Ontroerd, met tranen in mijn ogen, zit ik achter de piano in de grote zaal van De Kleine Johannes in Deventer als 90 kinderen uit groep 6, 7 en 8 samen vierstemmig het lied Four Elements zingen. Ze staan in een kring, in een ruimte zonder schermen. Ze luisteren naar elkaar en zingen allemaal mee. De dirigent – tevens de meester van groep 6 – is tijdens de wekelijkse repetities heel duidelijk: je zingt mee, want dit hoort bij school. Net als rekenen en taal. Zijn aanpak loont, want na weken oefenen lukt het ze niet alleen om het lied te zingen, maar ook om echt muziek te maken, getuige de traan die over mijn wang rolt.
Een dag later, op een andere school, voel ik het ongemak in groep 7 waar ik een simpele canon probeer aan te leren. Ik leg de les stil. Hoe vaak zingen jullie? Nooit. Ja, weleens met een verjaardag. De kinderen schamen zich – op een enkeling na – om hun stem te laten horen. De leerkracht verdedigt zich door te zeggen dat dit gewoon ‘geen zangklas’ is.
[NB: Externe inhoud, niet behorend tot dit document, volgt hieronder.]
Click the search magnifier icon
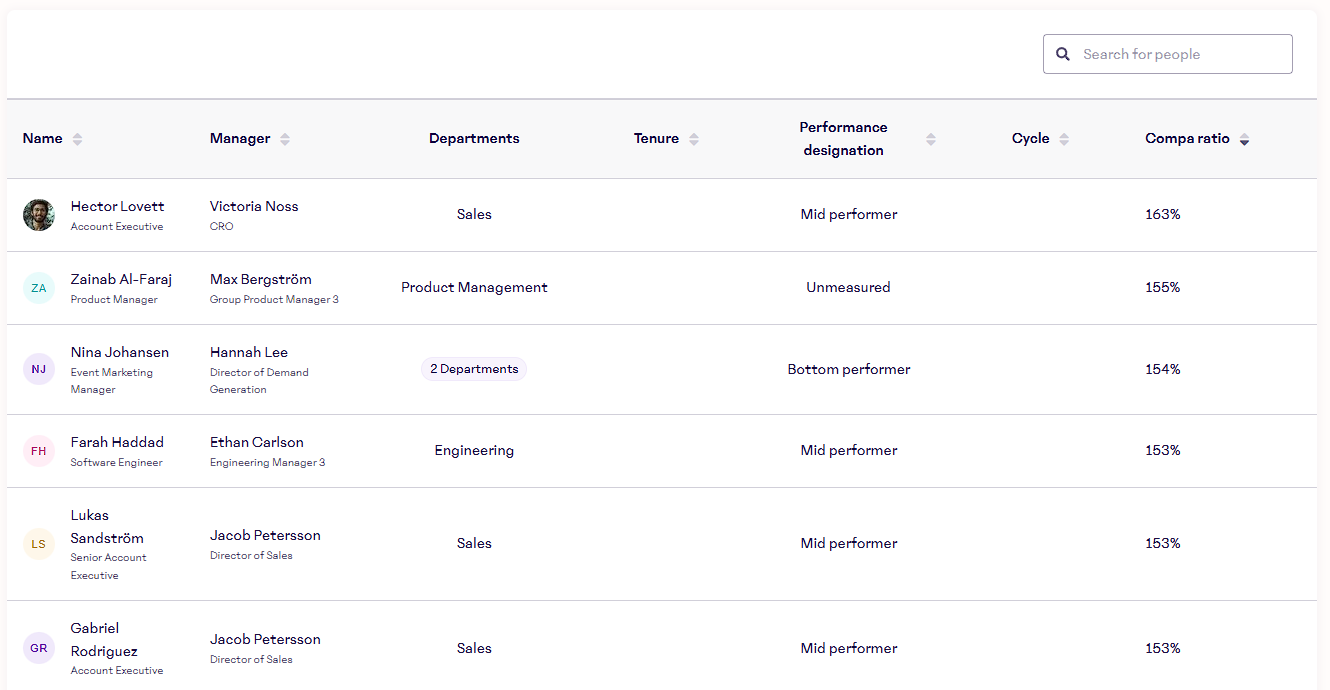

Twee scholen, twee klanken
De eerste basisschool is een Vrije School. Alle leerkrachten zingen elke dag met alle kinderen. Daarnaast hebben ze elke week koorzang met drie groepen samen. Er komt geen bord aan te pas. Het is een vast onderdeel van de dag, net zo normaal als dictee en buitenspelen. Deze school heeft geen muziekmethode; het leerkrachtenteam stelt in overleg het repertoire samen, dat ze overal en nergens vandaan plukken.
De tweede school is een openbare basisschool. Ze hebben mijn hulp ingeschakeld om het muziekonderwijs een impuls te geven. Ondanks de digitale methode die de school heeft aangeschaft, gebeurt er weinig. Niet omdat de leerkrachten onwillig zijn, maar omdat ze een drempel voelen om met de leerlingen te zingen. Zichzelf muzikaal uiten voelt kwetsbaar. En als je je er als leerkracht niet comfortabel bij voelt, draag je dat ongemerkt over op je klas.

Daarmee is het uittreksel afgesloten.